Schematic representation of HPV-mediated cervical carcinogenesis. Progression of a high-grade CIN lesion, characterized by viral oncogene expression in dividing cells (i.e. a transforming infection), to invasive cancer results from the accumulation of DNA changes induced by HPV. High-grade CIN represents a heterogeneous stage of disease with varying duration of existence (up to 30 years). ‘Advanced’ lesions show a cancer-like profile including hypermethylation of tumour suppressor genes and specific chromosomal alterations. Complementary somatic mutations only become detectable at the stage of invasive cancer. CIN: cervical intraepithelial neoplasia; TSG: tumour suppressor gene.

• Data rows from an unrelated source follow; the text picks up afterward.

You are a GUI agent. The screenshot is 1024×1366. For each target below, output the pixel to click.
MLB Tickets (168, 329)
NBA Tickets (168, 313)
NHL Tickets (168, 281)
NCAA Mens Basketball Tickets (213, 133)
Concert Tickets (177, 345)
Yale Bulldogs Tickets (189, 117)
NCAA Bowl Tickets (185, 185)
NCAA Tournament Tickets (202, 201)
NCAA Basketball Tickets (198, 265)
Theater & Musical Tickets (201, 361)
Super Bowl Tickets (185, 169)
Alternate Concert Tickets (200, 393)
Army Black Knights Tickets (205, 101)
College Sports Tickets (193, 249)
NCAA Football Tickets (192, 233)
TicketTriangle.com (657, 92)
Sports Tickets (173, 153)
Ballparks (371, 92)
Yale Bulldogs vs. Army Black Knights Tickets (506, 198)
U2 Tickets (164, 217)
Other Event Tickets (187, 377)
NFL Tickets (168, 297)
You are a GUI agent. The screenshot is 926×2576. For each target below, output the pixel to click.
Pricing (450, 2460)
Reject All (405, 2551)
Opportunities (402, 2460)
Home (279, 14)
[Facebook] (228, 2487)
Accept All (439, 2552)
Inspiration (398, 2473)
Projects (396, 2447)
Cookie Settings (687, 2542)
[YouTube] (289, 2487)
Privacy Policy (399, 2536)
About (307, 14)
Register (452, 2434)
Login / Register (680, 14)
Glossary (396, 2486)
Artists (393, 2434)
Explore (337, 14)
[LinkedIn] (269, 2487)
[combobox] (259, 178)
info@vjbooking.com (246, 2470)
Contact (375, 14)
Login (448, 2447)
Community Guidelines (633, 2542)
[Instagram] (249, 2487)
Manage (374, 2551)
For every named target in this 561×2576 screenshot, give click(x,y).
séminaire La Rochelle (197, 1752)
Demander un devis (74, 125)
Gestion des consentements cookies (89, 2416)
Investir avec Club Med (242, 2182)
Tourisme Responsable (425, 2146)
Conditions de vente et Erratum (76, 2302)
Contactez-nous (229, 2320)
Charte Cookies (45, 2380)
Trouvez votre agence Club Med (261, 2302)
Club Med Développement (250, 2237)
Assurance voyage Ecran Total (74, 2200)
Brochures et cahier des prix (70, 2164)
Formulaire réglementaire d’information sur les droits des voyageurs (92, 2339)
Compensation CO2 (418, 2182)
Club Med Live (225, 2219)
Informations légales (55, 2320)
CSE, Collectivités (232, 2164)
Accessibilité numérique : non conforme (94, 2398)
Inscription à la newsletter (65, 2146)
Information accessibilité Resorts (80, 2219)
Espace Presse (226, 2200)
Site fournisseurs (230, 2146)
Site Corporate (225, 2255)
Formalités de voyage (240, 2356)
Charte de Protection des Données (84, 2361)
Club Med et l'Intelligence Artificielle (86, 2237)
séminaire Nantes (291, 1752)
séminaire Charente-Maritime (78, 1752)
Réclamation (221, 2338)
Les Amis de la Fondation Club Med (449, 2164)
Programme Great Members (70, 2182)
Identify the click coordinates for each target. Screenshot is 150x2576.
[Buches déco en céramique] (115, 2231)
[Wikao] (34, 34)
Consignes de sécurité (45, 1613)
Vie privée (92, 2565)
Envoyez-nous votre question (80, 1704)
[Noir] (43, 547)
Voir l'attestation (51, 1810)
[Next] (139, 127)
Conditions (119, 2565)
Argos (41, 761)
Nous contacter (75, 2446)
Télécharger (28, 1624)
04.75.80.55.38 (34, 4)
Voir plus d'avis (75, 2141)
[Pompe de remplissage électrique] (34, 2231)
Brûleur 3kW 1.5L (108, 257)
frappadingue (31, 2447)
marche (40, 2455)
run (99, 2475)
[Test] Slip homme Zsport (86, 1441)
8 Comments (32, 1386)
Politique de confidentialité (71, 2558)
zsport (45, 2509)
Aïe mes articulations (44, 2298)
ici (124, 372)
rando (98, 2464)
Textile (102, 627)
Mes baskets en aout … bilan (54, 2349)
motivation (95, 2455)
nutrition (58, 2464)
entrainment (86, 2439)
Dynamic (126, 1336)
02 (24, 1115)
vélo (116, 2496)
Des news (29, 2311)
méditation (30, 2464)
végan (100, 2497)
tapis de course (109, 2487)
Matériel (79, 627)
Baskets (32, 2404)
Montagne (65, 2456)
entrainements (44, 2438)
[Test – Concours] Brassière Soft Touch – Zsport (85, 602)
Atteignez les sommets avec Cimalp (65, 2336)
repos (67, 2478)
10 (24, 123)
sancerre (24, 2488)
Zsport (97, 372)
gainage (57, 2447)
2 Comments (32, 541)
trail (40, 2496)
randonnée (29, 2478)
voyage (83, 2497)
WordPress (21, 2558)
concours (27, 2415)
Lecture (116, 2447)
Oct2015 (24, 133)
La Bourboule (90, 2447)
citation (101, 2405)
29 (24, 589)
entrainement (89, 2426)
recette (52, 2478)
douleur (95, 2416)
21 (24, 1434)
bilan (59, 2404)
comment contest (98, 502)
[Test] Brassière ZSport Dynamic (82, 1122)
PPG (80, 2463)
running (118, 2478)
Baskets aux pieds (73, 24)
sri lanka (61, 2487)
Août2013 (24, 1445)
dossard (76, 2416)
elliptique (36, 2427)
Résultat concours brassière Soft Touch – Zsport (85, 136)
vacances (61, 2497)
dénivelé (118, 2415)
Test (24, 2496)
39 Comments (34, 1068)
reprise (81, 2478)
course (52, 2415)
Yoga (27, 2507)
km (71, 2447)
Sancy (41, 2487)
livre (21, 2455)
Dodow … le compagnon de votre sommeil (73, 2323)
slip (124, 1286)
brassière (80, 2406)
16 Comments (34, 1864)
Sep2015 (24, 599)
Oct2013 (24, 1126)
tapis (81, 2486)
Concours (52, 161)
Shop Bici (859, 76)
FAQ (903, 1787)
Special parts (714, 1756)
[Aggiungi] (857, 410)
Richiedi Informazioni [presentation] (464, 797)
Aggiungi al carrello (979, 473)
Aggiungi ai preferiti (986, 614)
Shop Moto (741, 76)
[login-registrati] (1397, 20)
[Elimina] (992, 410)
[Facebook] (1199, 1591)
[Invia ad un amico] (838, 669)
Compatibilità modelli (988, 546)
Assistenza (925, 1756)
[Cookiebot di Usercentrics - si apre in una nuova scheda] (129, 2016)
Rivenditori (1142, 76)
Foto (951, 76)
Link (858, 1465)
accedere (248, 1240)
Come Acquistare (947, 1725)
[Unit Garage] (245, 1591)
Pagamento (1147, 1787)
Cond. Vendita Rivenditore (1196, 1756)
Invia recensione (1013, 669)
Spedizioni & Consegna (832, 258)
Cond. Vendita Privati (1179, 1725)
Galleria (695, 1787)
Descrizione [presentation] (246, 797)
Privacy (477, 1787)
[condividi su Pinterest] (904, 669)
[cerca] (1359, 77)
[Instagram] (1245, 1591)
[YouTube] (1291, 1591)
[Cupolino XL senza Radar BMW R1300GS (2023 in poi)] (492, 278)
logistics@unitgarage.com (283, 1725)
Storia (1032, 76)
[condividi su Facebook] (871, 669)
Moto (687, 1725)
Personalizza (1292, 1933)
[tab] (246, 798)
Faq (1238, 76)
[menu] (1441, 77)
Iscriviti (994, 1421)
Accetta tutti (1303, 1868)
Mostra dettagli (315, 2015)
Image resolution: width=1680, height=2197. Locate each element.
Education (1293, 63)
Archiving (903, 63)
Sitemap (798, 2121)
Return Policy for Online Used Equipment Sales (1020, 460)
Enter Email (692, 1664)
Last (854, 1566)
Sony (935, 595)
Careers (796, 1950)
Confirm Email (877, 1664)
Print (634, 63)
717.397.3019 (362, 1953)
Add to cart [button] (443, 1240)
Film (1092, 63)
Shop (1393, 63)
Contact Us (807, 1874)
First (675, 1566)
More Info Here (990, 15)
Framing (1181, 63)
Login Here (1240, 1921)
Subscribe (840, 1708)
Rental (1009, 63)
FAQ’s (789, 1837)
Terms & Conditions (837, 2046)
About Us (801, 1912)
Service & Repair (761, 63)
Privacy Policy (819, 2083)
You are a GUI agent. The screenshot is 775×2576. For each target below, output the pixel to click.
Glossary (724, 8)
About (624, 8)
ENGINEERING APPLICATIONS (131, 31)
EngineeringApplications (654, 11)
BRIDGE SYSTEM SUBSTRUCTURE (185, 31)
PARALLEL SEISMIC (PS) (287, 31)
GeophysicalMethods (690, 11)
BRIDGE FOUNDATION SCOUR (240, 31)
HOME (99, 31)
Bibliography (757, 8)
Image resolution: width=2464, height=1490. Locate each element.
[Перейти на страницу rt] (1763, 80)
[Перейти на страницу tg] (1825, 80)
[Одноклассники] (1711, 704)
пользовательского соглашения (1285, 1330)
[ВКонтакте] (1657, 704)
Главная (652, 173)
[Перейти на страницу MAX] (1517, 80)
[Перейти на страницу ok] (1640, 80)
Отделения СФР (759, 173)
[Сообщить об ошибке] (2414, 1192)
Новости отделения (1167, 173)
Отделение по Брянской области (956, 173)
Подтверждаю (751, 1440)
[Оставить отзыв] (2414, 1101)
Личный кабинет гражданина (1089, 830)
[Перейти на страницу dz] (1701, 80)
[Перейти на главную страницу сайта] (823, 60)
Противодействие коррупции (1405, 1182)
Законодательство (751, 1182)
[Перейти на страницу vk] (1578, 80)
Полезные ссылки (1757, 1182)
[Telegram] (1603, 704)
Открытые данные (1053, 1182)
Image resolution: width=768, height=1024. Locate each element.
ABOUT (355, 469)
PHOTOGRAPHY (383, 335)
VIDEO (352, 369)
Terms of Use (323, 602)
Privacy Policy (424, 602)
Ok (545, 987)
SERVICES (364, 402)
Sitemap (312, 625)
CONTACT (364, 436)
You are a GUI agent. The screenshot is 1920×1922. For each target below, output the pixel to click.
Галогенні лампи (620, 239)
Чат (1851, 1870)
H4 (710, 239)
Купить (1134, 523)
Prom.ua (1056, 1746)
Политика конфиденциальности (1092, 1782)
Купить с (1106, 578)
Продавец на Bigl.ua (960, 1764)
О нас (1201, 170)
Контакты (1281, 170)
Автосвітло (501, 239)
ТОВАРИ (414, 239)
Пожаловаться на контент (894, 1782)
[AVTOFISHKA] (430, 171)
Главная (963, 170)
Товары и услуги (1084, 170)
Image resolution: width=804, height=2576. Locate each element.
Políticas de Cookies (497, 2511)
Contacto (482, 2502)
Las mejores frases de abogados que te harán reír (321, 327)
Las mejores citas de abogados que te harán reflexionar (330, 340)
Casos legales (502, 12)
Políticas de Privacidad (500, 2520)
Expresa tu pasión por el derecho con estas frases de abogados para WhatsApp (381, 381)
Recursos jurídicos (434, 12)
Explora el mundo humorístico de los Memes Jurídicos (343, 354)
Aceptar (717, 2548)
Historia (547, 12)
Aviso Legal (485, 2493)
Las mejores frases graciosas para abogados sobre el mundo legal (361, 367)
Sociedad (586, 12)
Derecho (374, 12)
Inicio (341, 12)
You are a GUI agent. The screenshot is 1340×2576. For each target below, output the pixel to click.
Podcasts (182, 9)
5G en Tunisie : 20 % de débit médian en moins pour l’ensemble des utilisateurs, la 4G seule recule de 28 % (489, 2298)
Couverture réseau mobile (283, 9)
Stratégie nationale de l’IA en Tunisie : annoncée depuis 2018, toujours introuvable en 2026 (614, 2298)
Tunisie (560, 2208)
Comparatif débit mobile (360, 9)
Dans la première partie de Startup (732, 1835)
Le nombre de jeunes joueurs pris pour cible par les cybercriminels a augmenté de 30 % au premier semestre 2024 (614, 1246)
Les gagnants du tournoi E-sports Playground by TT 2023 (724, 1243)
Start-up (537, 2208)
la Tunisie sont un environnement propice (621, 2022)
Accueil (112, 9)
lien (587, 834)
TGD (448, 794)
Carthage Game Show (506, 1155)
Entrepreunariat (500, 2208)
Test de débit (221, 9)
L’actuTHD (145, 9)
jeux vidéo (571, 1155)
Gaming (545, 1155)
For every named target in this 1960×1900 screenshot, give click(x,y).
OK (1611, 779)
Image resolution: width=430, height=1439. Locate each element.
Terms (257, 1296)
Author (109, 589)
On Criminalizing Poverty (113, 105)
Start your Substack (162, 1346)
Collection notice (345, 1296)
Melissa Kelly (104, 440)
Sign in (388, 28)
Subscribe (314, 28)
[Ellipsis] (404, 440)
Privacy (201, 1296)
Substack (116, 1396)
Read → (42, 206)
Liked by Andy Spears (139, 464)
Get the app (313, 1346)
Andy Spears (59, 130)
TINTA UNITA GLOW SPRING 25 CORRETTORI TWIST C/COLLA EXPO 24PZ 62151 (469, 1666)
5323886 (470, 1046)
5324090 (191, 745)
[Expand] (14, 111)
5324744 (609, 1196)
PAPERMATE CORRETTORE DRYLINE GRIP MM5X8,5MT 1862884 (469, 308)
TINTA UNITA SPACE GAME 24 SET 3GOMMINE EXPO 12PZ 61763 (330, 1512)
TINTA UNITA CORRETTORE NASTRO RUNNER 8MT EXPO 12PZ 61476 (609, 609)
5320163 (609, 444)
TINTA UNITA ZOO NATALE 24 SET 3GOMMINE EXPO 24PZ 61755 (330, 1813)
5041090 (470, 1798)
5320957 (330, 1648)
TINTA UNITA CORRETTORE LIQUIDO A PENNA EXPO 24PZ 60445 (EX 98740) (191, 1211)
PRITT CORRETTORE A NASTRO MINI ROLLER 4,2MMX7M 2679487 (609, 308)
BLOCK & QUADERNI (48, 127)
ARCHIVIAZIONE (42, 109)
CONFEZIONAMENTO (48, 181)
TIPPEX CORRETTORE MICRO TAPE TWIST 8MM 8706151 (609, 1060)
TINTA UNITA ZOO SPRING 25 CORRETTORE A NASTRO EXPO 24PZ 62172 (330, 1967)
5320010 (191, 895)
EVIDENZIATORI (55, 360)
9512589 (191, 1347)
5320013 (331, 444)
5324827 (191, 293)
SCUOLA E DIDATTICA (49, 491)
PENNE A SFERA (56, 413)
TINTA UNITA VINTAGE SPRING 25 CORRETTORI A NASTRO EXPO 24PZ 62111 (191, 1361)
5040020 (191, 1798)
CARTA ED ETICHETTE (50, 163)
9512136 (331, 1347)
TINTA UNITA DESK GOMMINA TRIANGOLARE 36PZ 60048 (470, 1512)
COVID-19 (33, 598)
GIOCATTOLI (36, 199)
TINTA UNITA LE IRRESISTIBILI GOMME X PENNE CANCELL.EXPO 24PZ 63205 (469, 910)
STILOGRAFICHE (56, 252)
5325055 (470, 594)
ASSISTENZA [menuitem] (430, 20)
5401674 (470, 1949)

Schematic representation of HPV-mediated cervical carcinogenesis. Progression of a high-grade CIN lesion, characterized by viral oncogene expression in dividing cells (i.e. a transforming infection), to invasive cancer results from the accumulation of DNA changes induced by HPV. High-grade CIN represents a heterogeneous stage of disease with varying duration of existence (up to 30 years). ‘Advanced’ lesions show a cancer-like profile including hypermethylation of tumour suppressor genes and specific chromosomal alterations. Complementary somatic mutations only become detectable at the stage of invasive cancer. CIN: cervical intraepithelial neoplasia; TSG: tumour suppressor gene.

Competing interests

RDMS has a minority stake in Self-Screen B.V., a spin-off company of VU University Medical Center Amsterdam.